About this exercise:
Among the entries below, only the lines from the one with "Image resolution: width=916" through the one with "Task: Click the Drucken link" are to be retyped, exactly and without pictures.

Data listing:
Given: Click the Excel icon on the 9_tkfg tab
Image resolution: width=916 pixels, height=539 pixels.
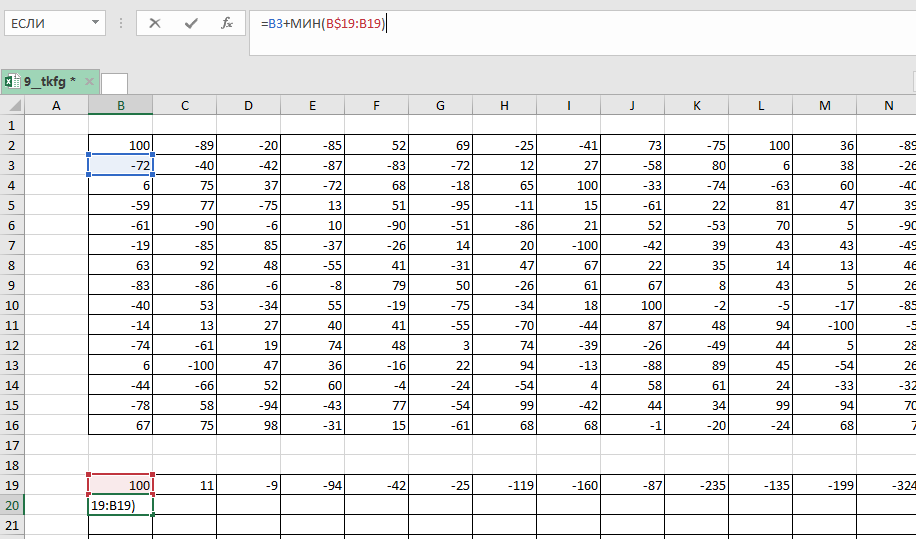Looking at the screenshot, I should pyautogui.click(x=12, y=82).
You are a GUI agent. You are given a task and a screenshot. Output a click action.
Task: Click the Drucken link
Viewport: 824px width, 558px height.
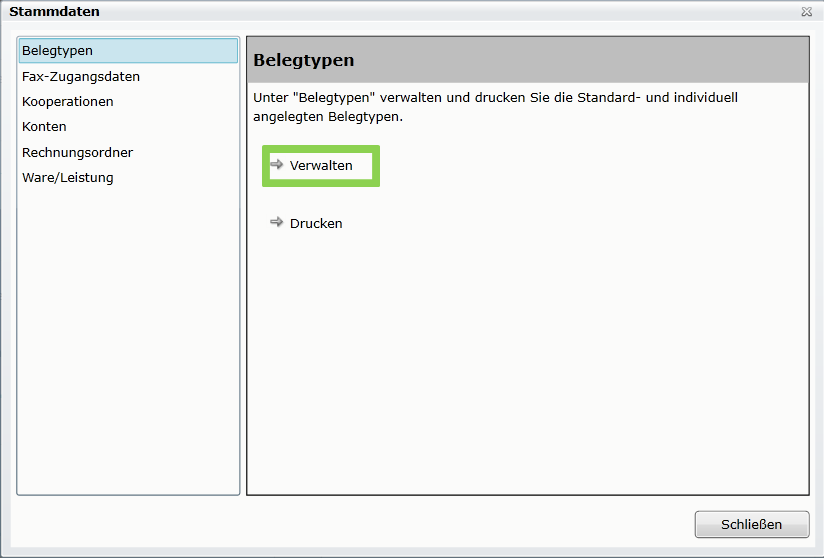click(316, 223)
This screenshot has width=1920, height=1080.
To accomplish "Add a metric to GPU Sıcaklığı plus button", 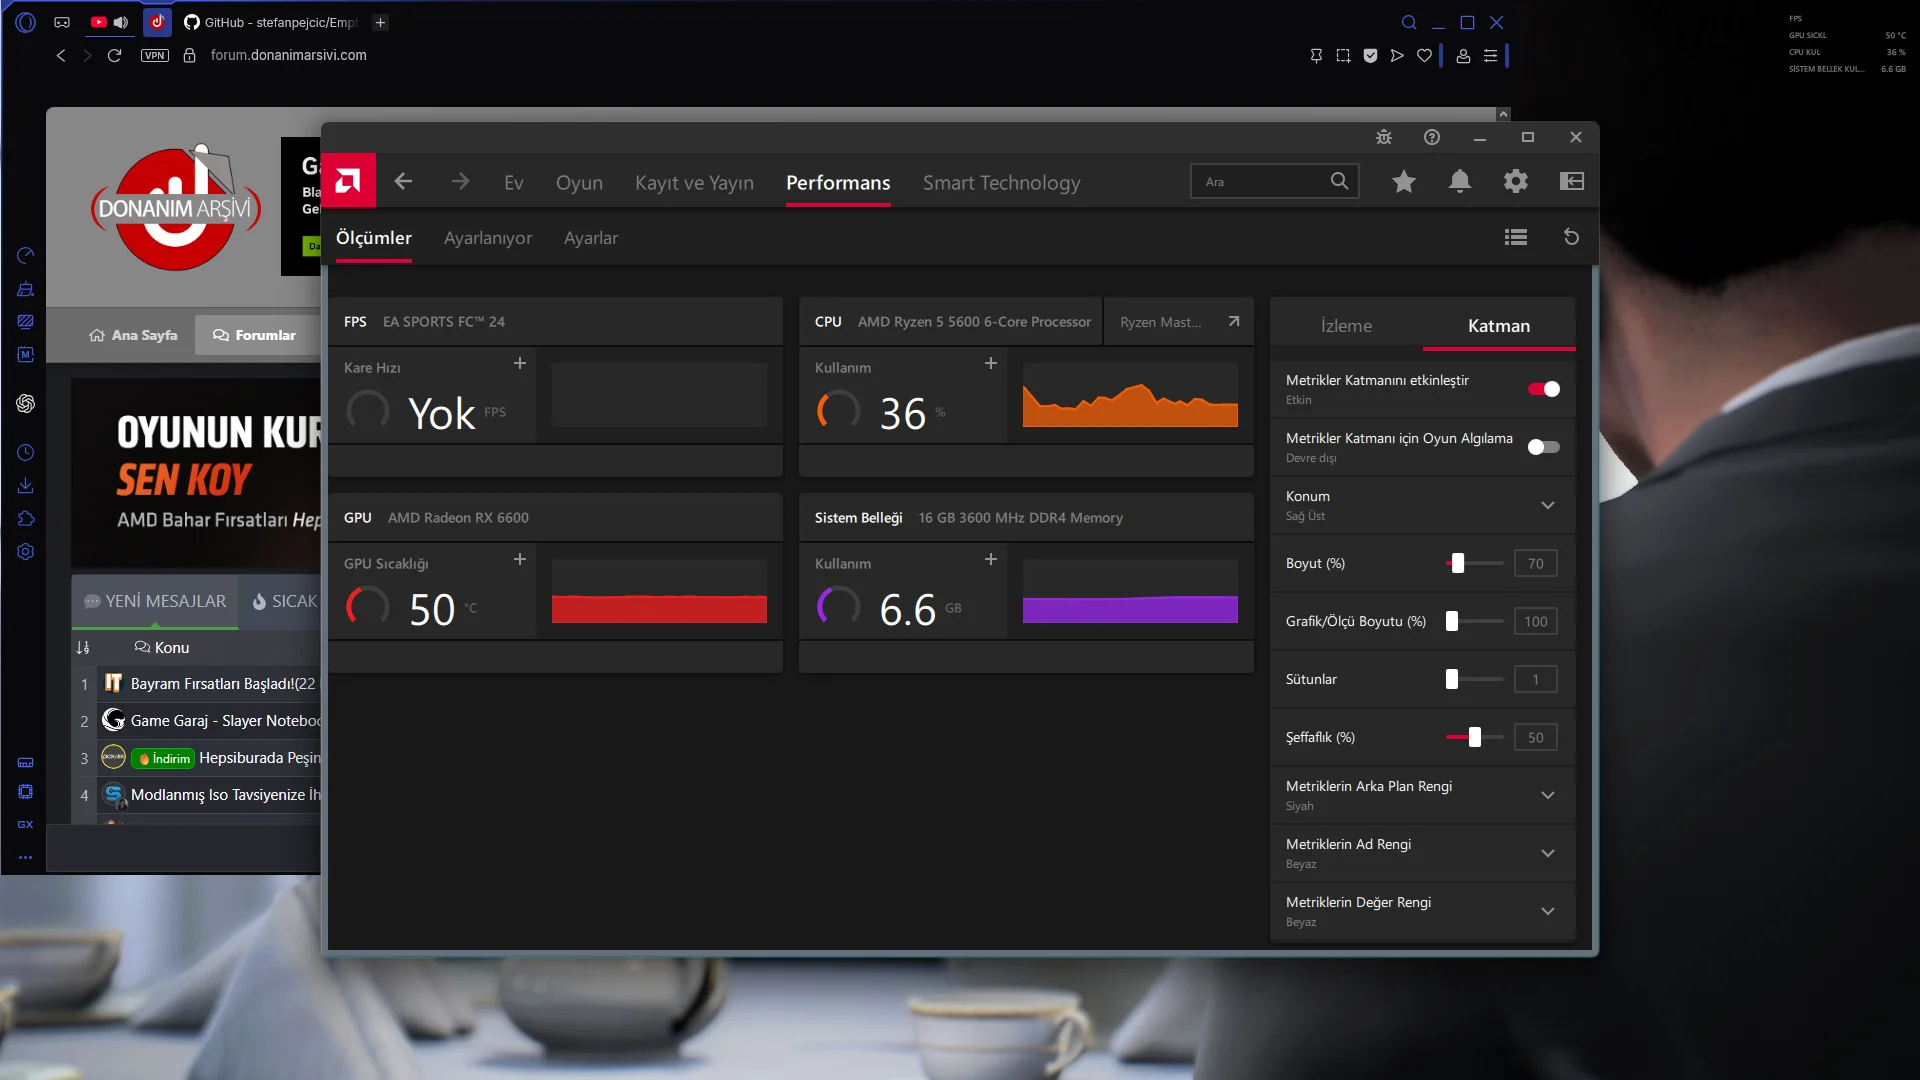I will (x=520, y=559).
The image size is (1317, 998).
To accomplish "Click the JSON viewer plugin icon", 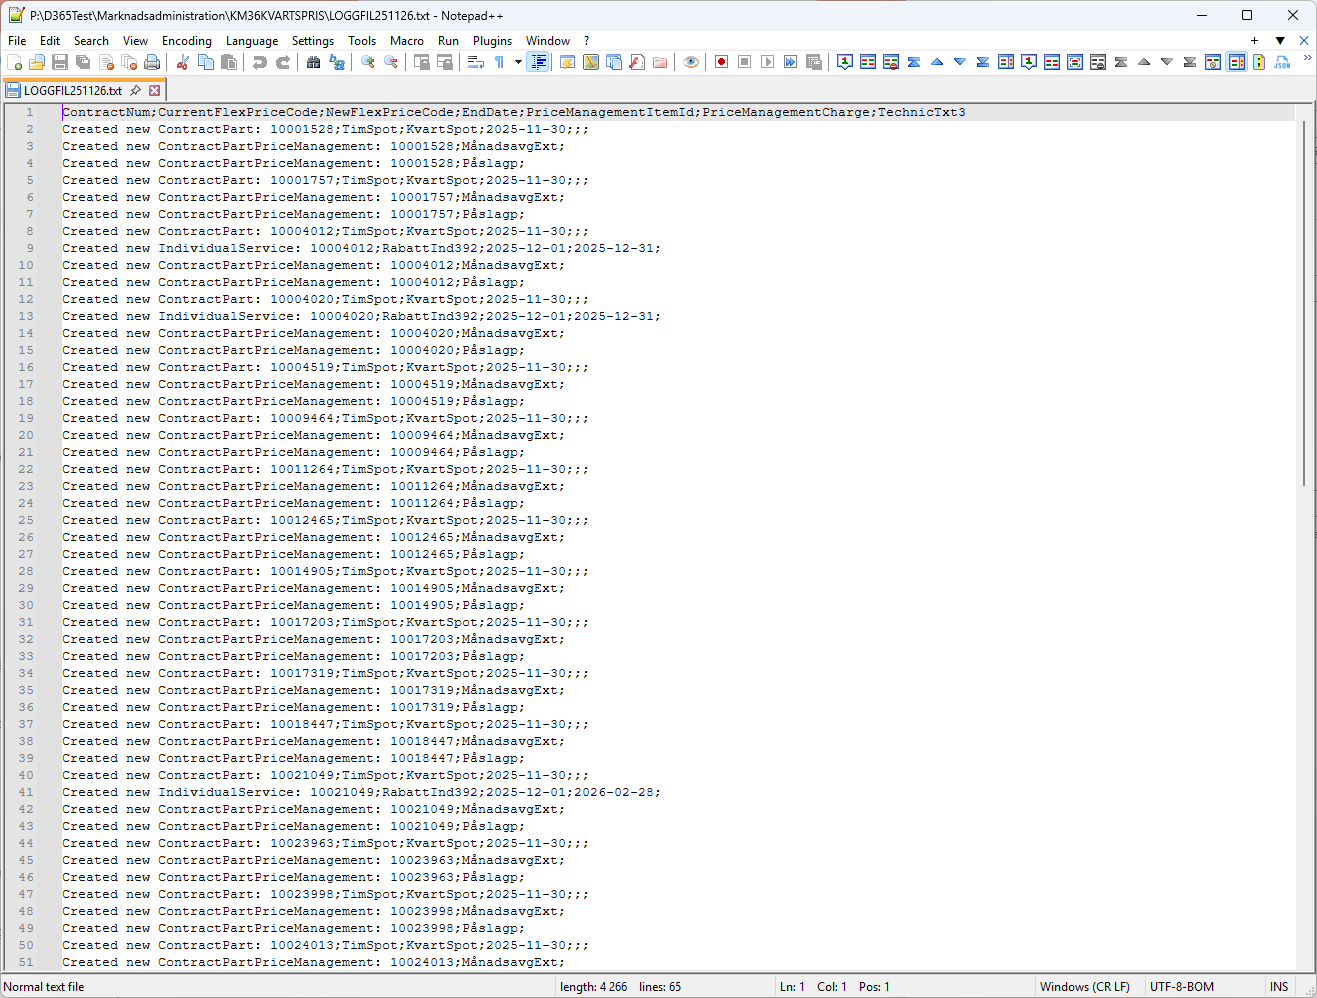I will (x=1282, y=62).
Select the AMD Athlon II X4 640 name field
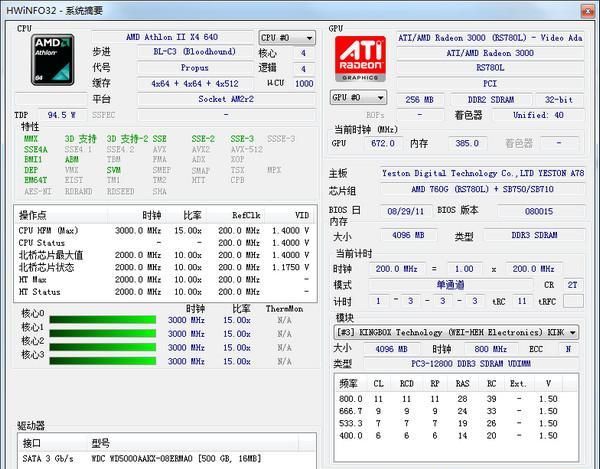600x469 pixels. click(188, 37)
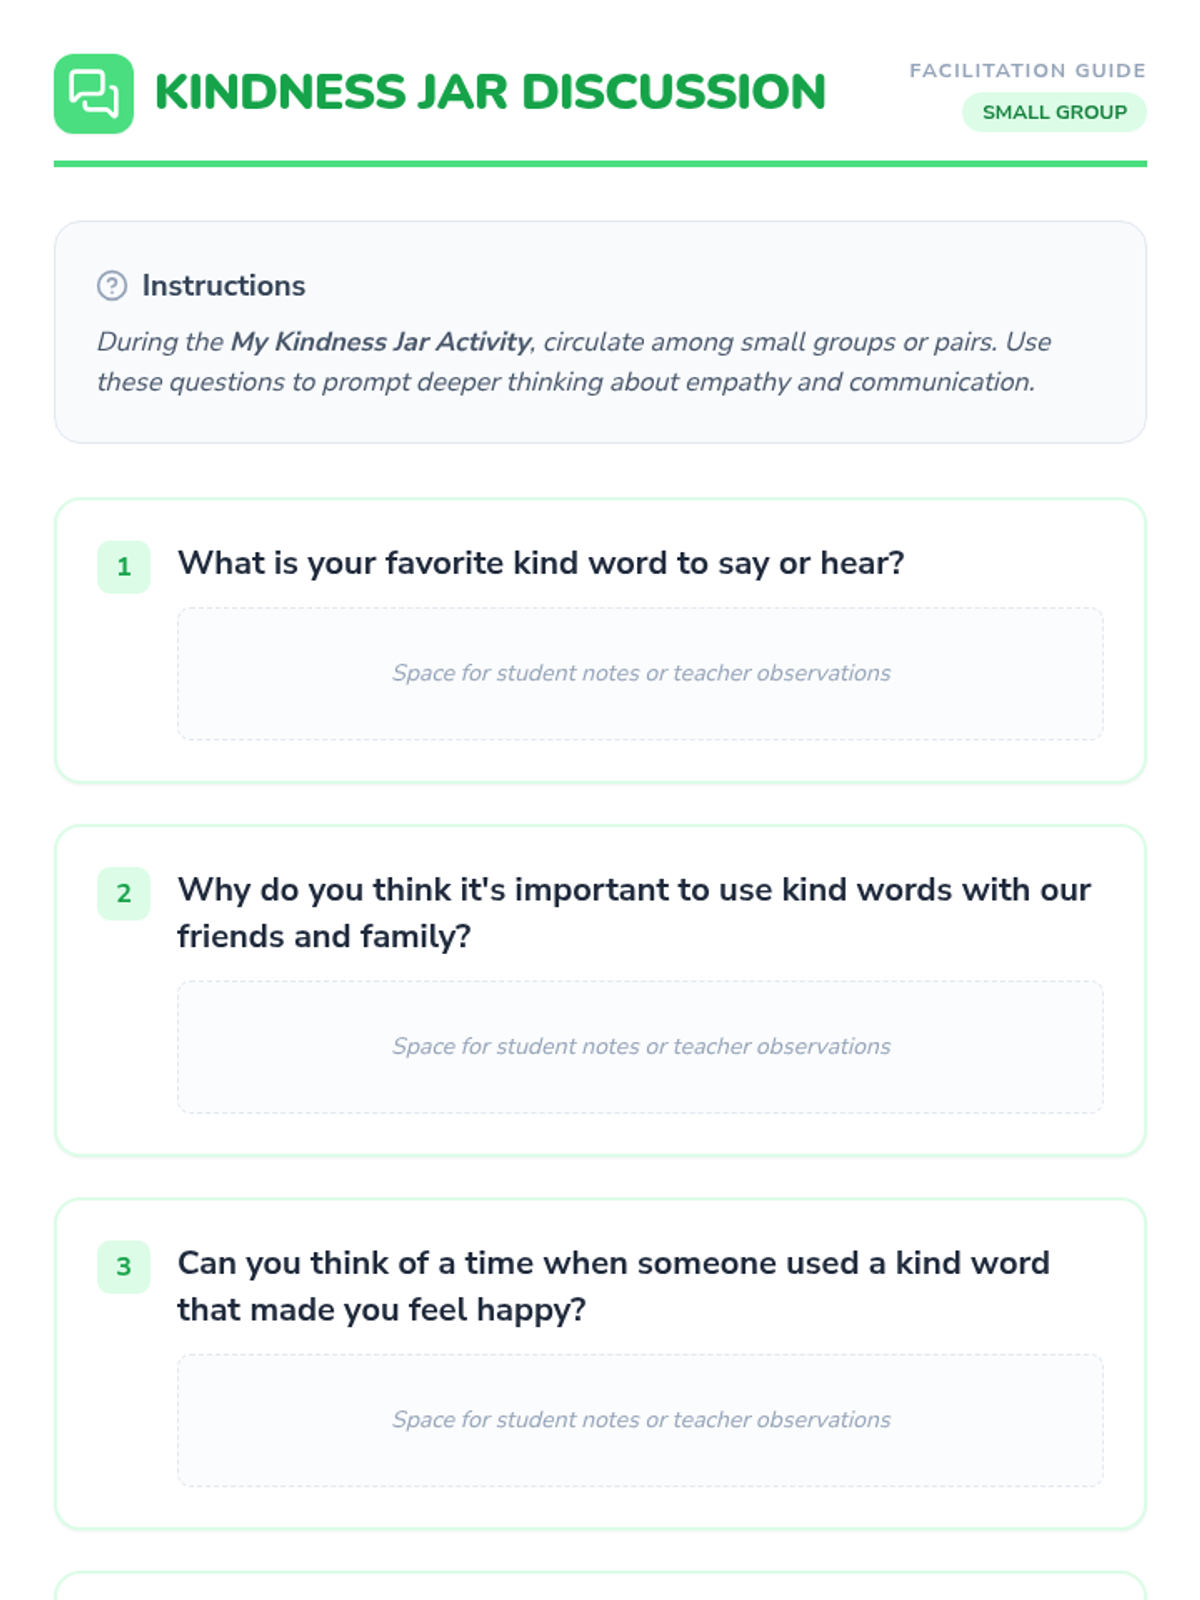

Result of this task:
Image resolution: width=916 pixels, height=539 pixels.
Looking at the screenshot, I should pyautogui.click(x=12, y=82).
You are a GUI agent. You are given a task and a screenshot. Output a click action.
Task: Click the Drucken link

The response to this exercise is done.